Saturday, October 22, 2011

The Truth About Facebook Profiles

Facebook shows me the good times. The milestones. Which, at this point in my life means one thing: weddings (Be honest: who hasn’t been sidetracked by perusing a friend’s album of wedding photos?).  Wedding photos document a beautiful day: smiles, pretty dresses. A wedding day is just one example of an event that paints an incomplete picture of a person’s life – if only viewed from Facebook. 

However, Facebook does not reflect the complexities of human life. I have never seen a photo album of a funeral. Nor have I ever read a post describing a friend’s struggle with bulimia. It is only through deeper, shall we say “3D”, relationships that I learn about those darker details of human life.

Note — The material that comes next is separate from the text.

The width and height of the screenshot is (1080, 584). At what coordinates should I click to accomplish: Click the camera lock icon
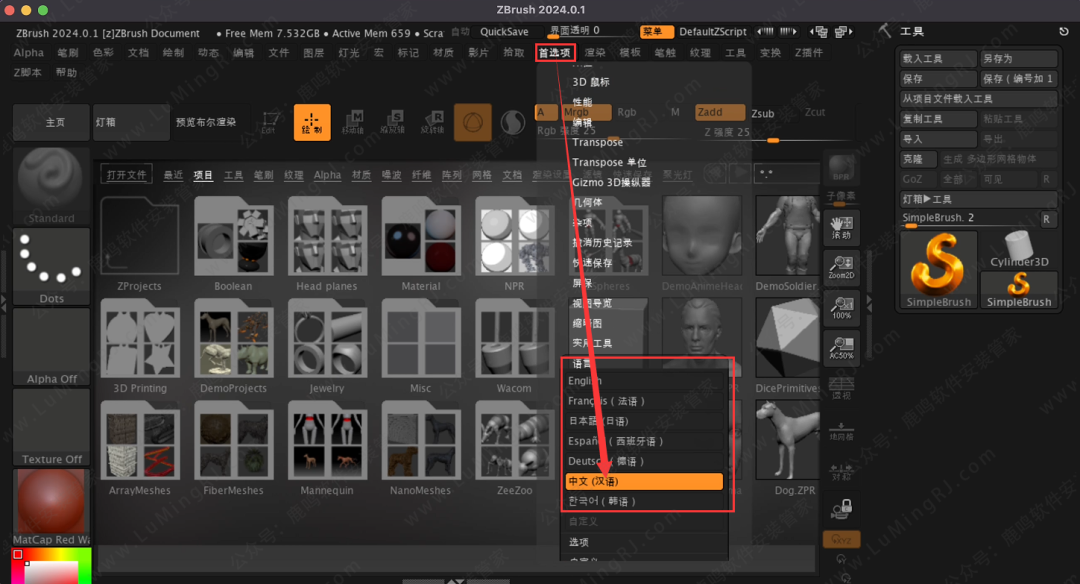(x=841, y=509)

Lately, I’ve been catching up with some college friends over the phone. Since I moved away from my hometown and my college town, I’ve found it increasingly difficult to stay in touch. But one thing is for sure: Friendships that last do so because involved persons communicate beyond the web.

One of my best high school friends is not on Facebook.

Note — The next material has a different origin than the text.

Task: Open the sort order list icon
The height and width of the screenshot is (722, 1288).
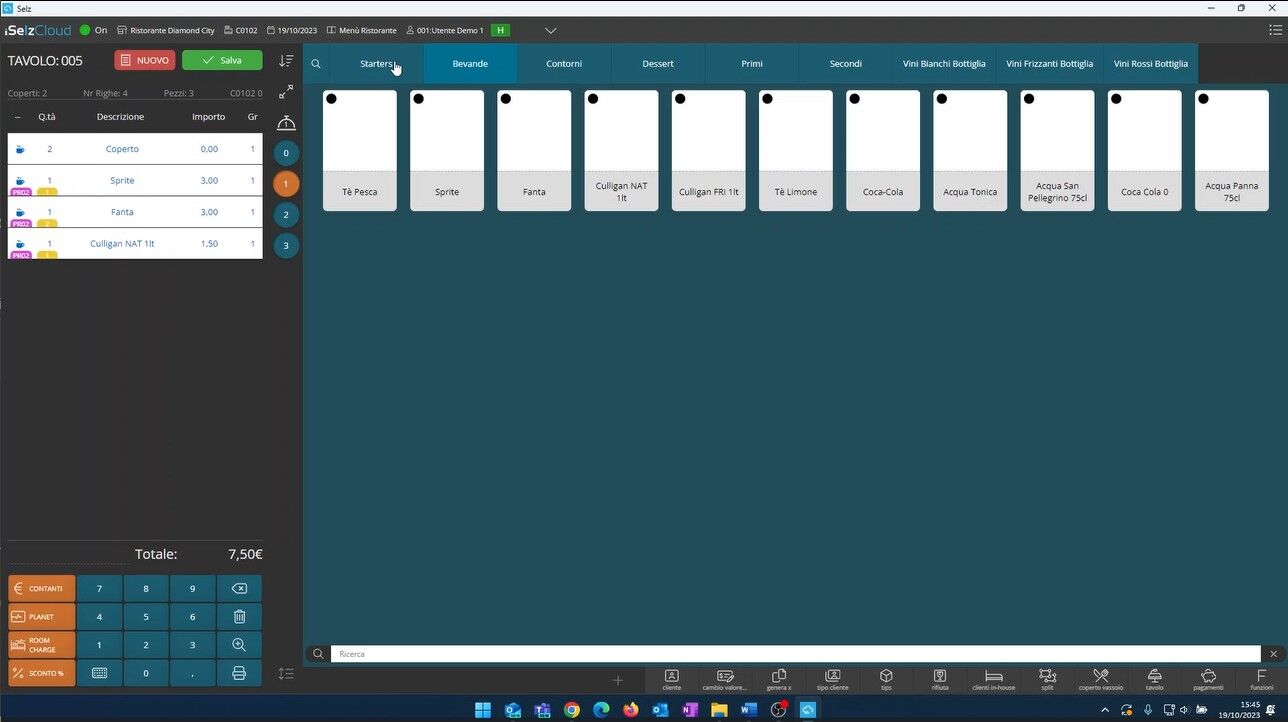Action: pos(286,61)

That’s right. You heard me correctly. She is not on Facebook. But you know what? Lisa and I talk on the phone at least once a week (or email if she’s busy with grad school stuff). Sometimes it feels old-fashioned, but I would argue that the absence of Facebook has forced our relationship to be stronger. Social media is not a crutch to sustain our friendship.

I’m not perfect at keeping in touch with every friend. In fact, I fail a lot in this area. I know I'm also not the first person to have this epiphany, but maybe writing it here will reinforce this in my own life. 

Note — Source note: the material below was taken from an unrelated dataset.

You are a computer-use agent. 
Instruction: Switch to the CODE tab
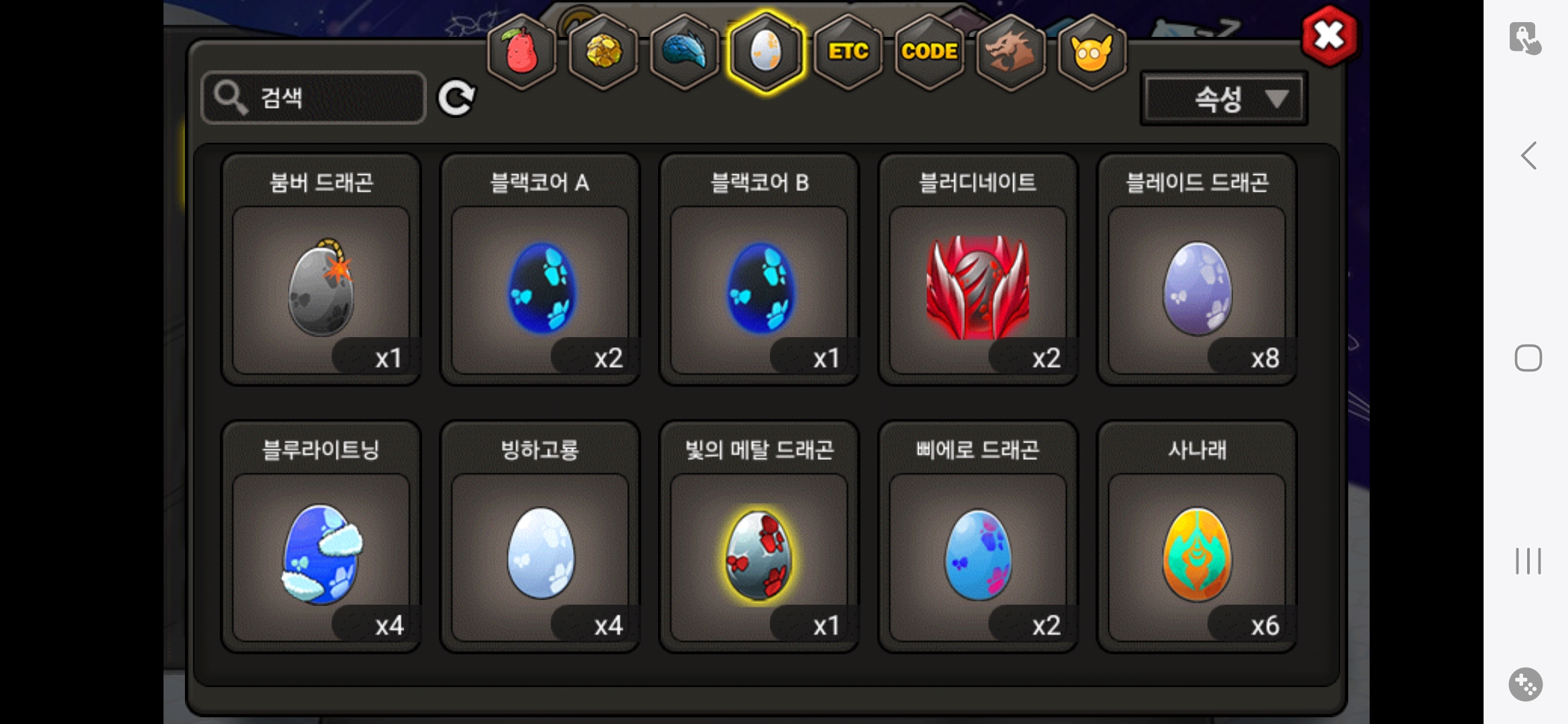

C.S. Lewis talks about how we create “shadows” of other people. In his satire “The Screwtape Letters”, a demon writes to his tempter-in-training. The demon encourages his pupil to manipulate humans to pray for the idea of a person, rather than the reality of that person. There's some truth to it, though; it’s easier to imagine a person as we wish them to, rather than to see them for what they are. This concept is easily transferred to Facebook – it’s so easy to see that newly married friend as swimming in bliss because every photo contains a beautiful dress, perfect makeup and smiles all around. 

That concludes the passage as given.